Add to Google Calendar

Dr. Raskhodnikova is a Post-doctoral Fellow at the Weizmann Institute of Science in Rehobot, Israel; she received her PhD from MIT in 2003

Suppose we are given a list of numbers and we wish to determine

whether it is sorted. That problem obviously requires reading the

entire list. But Ergun, Kannan, Kumar, Rubinfeld and Viswanathan

showed in 1998 that if we know in advance that our list is either

sorted or far from sorted, we can perform the test by examining only a

small portion of the list.
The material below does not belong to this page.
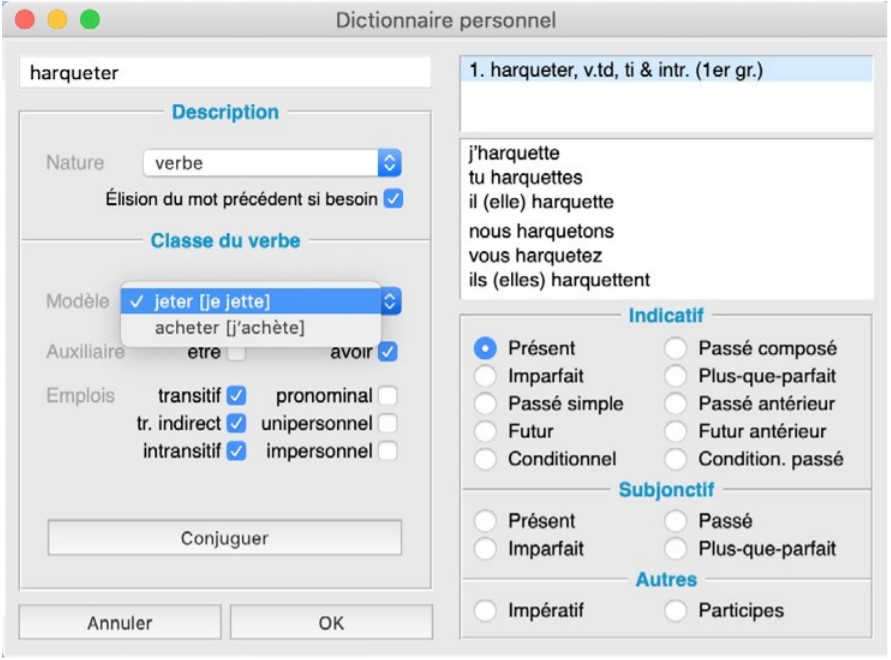
Task: Select Passé composé radio button
Action: (677, 349)
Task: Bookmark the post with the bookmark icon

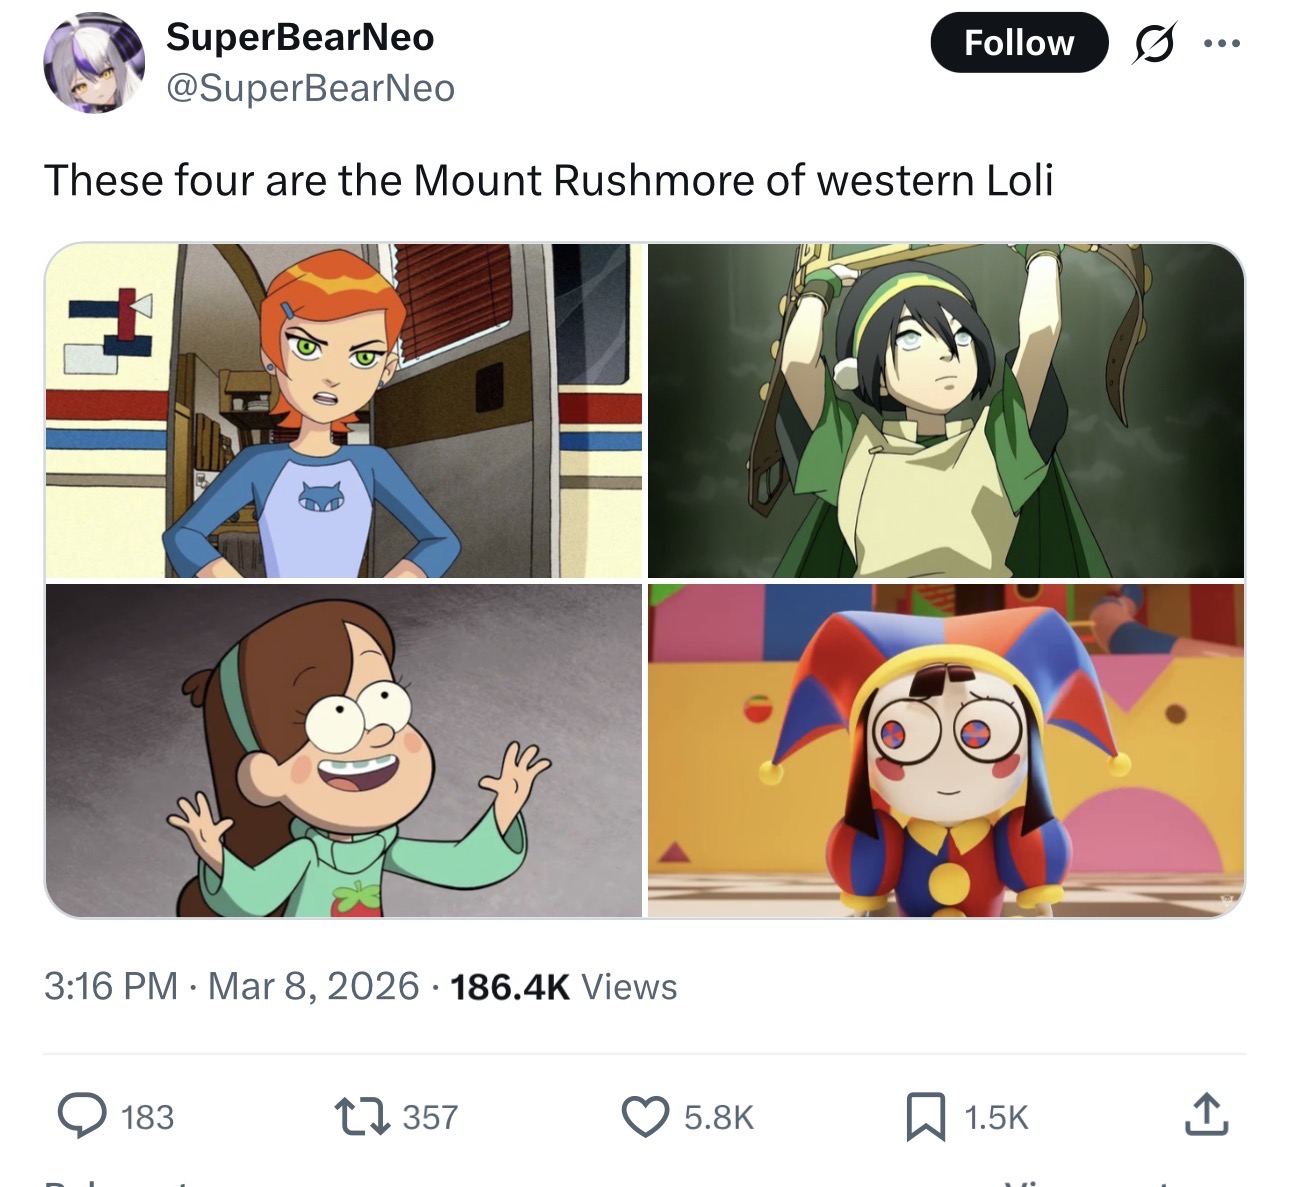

Testing if a list is sorted is thus an

example of a task that can be performed with a small number of samples

into the input.

As data of all types gets easier to obtain and cheaper to store,

datasets are becoming increasingly large, and we are faced with a

need to perform computational tasks on massive datasets. Can we

still compute something useful about a dataset when reading all of

it is prohibitively expensive? In other words, what can we solve

with a sublinear number of samples from the input? This is the main

question addressed by the newly emerging area, called Sublinear

Algorithms.

In this talk, we will give a few examples of specific problems that

can be solved with a sublinear number of samples, starting with the

sorting example and moving on to simple properties of images, edit

distance between strings, and approximating compressibility of a

string. We will also explain a framework called "property testing"

that was defined by Rubinfeld and Sudan in 1996 to formalize the kind

of approximation that sublinear algorithms are good at. We will

present a partial classification of what can and cannot be solved in

that model when an algorithm can query the input only in a sublinear

number of places.